Pouvez-vous vous présenter ?

Alexandre Amigouët, 36 ans, je vis à Saint-Malo depuis plusieurs années. J’ai créé la société Insaniam basée à Rennes, que j’ai eue pendant dix ans. A son apogée, elle comptait jusqu’à dix-huit salariés. Nous travaillions principalement dans le digital pour accompagner les entreprises dans la communication digitale. Nous étions bien investis dans les réseaux bretons, notamment avec Mer Entreprendre.

L’année dernière, votre entreprise a été mise en liquidation. Pouvez-vous nous parler de cette période ?

C’est une succession de choses. D’abord, on a perdu des contrats importants. On a senti le vent tourner. J’ai ensuite saisi le tribunal de commerce pour demander un redressement judiciaire. On avait principalement des créances auprès de l’Urssaf. Deux mois après cette procédure, on ne s’était pas remis assez vite. Il faut savoir que dans une entreprise numérique, ce qui coûte cher, c’est la masse salariale. J’avoue que je n’ai pas eu le courage de me séparer de mes salariés, ce qui aurait pu changer les choses. J’ai beaucoup communiqué avec mon équipe. Chaque jour, j’ai pesé le pour et le contre de toutes mes décisions. J’ai très peu dormi et très peu mangé. On est absorbé par beaucoup de choses dans des moments comme ça. On attend des sommes d’argent. On part sur tous les fronts pour chercher des solutions.

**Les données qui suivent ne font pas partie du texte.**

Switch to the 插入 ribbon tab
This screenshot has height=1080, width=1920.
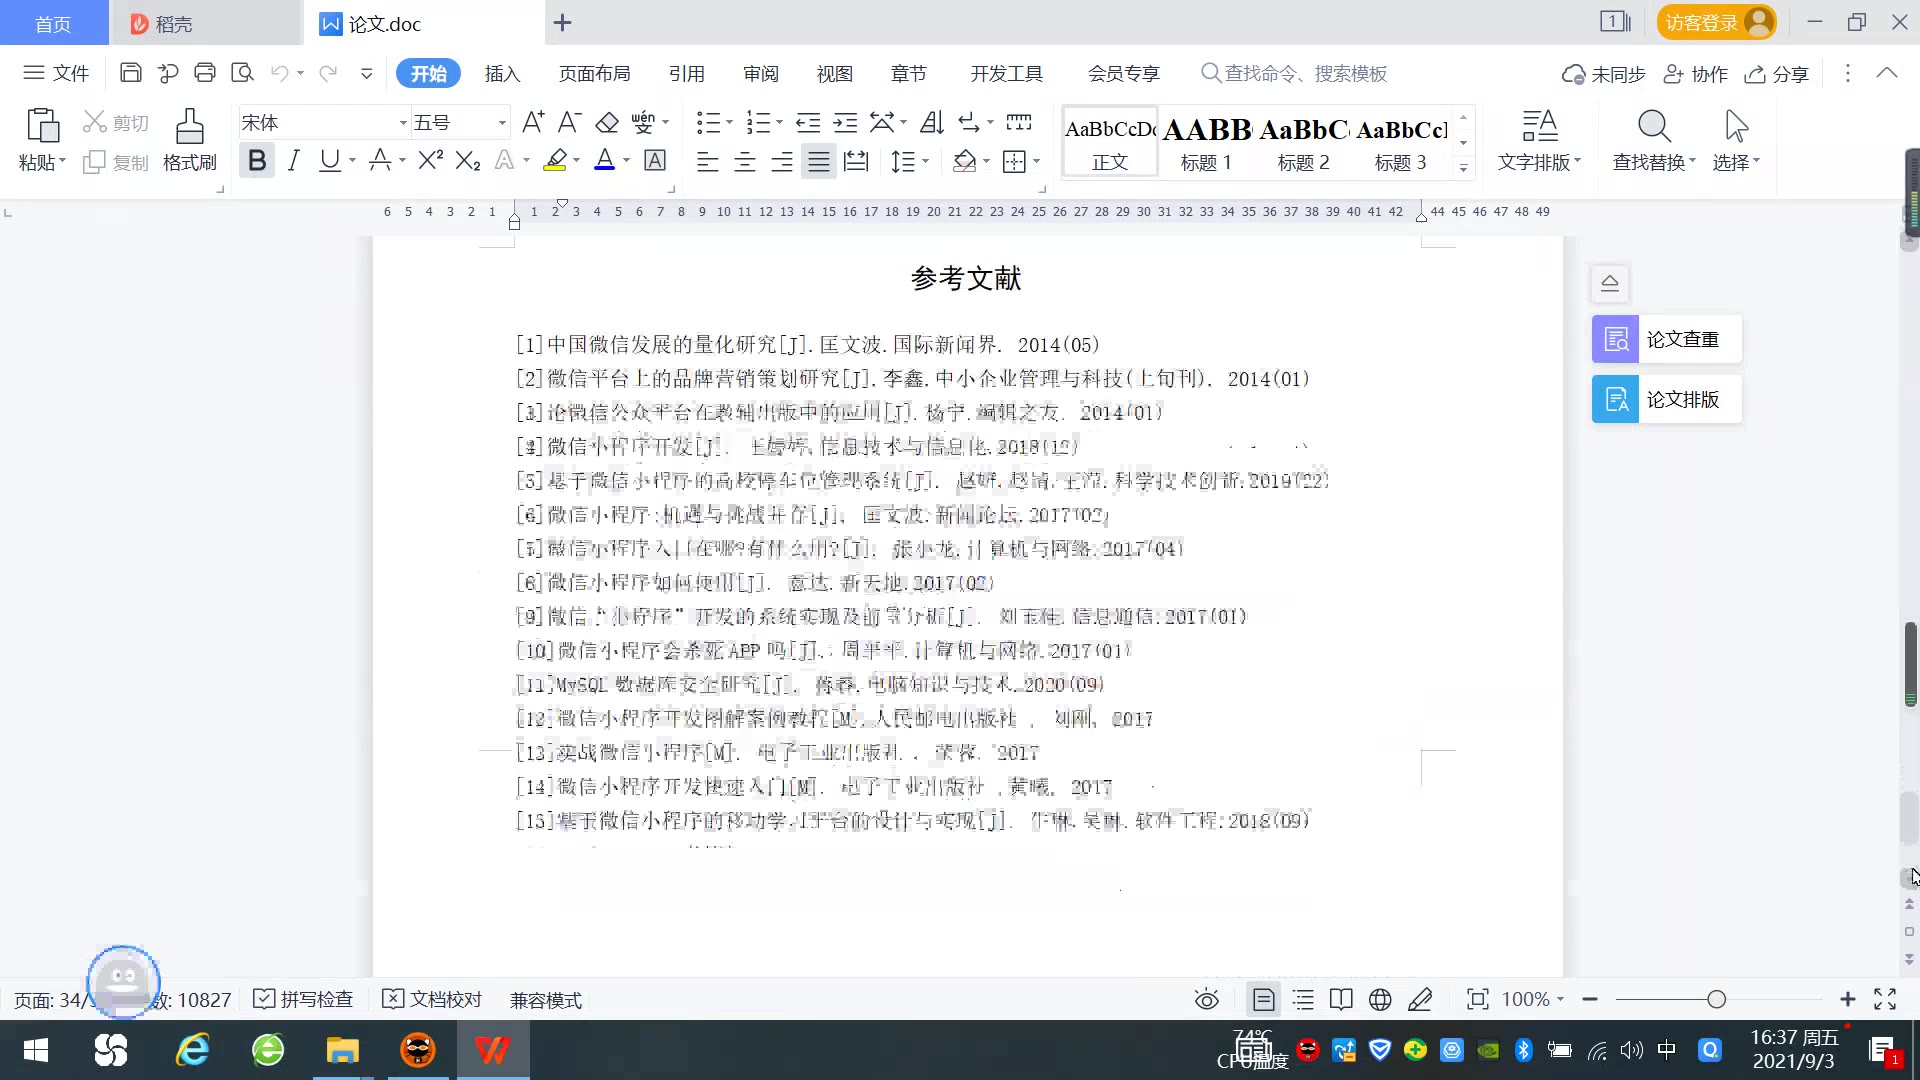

Comment vos salariés licenciés ont-ils vécu la situation ?

En réalité, cela se passe de plusieurs manières. Certains managers ne disent rien quand ça va mal. Pour ma part, j’ai une culture de la transparence. Dès qu’il y a eu des moments difficiles. Tout le monde savait que j’avais lancé une procédure de redressement judiciaire. Il y a eu de la violence dans les annonces, mais chacun peut s’y préparer. Depuis, tout le monde a retrouvé du travail soit comme salarié, soit comme indépendant.

J’étais la personne la moins bien payée de mon entreprise

Avez-vous vécu des moments de dépression ou de solitude à ce moment-là ?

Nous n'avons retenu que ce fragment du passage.